• **HOW TO COMPLETE THIS TASK**: Only one stretch of the listing below is wanted. Give it again exactly, from the line with "The image size is (868, 410)." through the line with "Task: Click AD2 adapter cell in EST18 row".

• **DATA TO EXAMINE**:
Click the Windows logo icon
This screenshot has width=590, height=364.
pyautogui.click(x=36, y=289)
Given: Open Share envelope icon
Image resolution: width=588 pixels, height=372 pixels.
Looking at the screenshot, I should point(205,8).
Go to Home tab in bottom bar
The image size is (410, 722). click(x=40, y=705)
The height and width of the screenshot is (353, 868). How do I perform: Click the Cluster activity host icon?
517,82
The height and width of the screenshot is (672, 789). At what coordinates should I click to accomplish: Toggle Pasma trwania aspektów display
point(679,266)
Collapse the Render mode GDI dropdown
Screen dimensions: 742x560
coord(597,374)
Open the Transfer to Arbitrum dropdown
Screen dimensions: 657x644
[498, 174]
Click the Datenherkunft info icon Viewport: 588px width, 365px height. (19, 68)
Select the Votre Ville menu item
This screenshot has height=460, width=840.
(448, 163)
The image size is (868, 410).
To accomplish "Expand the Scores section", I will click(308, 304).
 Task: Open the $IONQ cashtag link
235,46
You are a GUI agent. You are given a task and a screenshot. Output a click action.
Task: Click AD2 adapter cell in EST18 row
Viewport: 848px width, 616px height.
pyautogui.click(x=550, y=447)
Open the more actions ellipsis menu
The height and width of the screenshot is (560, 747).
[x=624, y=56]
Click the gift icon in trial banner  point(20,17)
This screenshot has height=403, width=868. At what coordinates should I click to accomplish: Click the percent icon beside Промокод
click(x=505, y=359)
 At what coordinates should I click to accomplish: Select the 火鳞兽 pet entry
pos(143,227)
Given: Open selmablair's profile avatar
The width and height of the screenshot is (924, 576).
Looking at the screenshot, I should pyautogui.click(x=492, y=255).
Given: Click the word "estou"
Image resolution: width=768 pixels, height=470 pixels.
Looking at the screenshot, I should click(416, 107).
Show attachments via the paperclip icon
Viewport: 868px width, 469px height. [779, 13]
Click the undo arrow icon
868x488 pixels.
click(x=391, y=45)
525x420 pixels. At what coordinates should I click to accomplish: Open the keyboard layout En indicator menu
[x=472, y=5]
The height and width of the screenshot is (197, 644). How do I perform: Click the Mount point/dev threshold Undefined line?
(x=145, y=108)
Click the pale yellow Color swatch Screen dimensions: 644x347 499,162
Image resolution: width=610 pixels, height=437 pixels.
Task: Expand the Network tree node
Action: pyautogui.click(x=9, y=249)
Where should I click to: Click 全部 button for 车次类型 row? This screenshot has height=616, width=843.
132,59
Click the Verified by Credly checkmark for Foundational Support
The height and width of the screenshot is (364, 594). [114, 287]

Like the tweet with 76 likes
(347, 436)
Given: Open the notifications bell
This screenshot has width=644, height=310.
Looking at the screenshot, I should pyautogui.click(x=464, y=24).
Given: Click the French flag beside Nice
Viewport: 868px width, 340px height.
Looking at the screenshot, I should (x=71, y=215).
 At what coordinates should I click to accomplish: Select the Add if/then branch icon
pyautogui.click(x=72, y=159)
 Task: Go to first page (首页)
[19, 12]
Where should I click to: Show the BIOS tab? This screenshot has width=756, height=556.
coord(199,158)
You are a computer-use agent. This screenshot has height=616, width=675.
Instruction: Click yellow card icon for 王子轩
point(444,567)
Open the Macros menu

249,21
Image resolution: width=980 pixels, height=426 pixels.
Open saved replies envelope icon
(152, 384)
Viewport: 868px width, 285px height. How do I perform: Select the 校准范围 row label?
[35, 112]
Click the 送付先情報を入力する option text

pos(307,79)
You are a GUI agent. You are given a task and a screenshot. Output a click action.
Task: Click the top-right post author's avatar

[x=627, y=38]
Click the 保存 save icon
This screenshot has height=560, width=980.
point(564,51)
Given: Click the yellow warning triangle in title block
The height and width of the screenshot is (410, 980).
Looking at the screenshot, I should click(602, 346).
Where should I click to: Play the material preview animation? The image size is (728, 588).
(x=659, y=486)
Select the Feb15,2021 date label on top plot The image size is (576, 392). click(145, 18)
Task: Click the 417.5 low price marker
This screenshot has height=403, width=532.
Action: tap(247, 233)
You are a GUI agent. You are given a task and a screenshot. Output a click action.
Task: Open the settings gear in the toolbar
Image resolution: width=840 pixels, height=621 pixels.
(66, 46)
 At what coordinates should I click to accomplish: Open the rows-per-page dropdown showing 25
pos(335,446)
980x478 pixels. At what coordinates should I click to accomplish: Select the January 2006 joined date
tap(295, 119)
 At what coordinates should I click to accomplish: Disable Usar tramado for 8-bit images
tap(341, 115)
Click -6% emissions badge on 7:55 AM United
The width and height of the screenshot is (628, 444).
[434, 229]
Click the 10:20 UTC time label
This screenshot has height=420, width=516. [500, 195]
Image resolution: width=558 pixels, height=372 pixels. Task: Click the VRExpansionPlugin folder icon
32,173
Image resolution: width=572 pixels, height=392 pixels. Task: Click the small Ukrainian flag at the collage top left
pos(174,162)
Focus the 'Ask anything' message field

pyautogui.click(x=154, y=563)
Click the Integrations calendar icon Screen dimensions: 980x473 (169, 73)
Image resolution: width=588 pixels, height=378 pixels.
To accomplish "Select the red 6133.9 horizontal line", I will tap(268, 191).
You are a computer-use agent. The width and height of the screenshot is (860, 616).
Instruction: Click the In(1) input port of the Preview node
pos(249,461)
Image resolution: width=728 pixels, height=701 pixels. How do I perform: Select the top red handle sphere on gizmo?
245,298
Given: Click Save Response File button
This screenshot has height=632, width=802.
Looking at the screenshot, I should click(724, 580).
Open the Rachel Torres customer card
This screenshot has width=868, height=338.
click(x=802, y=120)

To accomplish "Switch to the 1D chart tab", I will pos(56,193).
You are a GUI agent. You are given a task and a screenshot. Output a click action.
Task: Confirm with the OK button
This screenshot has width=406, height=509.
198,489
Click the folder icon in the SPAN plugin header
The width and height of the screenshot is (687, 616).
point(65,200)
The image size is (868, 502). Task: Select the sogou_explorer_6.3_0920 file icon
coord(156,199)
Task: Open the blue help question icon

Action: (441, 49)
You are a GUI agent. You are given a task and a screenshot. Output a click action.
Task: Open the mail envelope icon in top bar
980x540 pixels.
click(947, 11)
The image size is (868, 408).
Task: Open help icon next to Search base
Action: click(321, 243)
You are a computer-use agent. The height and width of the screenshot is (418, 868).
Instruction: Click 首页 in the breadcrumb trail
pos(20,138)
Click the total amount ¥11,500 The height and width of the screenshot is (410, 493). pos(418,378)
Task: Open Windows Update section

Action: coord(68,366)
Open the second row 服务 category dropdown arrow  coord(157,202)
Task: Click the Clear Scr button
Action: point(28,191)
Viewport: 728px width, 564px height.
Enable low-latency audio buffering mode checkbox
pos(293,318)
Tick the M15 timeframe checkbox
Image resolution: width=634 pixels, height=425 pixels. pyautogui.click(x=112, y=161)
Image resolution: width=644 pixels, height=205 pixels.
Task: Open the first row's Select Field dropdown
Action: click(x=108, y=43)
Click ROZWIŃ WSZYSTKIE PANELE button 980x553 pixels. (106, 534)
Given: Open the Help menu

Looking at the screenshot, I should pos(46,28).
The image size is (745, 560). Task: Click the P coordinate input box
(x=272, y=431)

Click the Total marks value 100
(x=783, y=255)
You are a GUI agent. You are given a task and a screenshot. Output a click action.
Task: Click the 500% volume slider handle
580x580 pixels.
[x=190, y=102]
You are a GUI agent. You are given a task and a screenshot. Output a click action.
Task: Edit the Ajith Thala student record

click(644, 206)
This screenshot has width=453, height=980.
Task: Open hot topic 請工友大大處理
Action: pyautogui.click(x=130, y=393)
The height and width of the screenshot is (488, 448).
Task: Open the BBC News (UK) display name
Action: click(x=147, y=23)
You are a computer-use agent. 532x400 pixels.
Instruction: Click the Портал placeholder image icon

• **EXERCISE RESPONSE**:
The image size is (868, 410).
To accomplish "Expand the Scores section", I will click(308, 304).
 Task: Open the $IONQ cashtag link
235,46
You are a GUI agent. You are given a task and a screenshot. Output a click action.
Task: Click AD2 adapter cell in EST18 row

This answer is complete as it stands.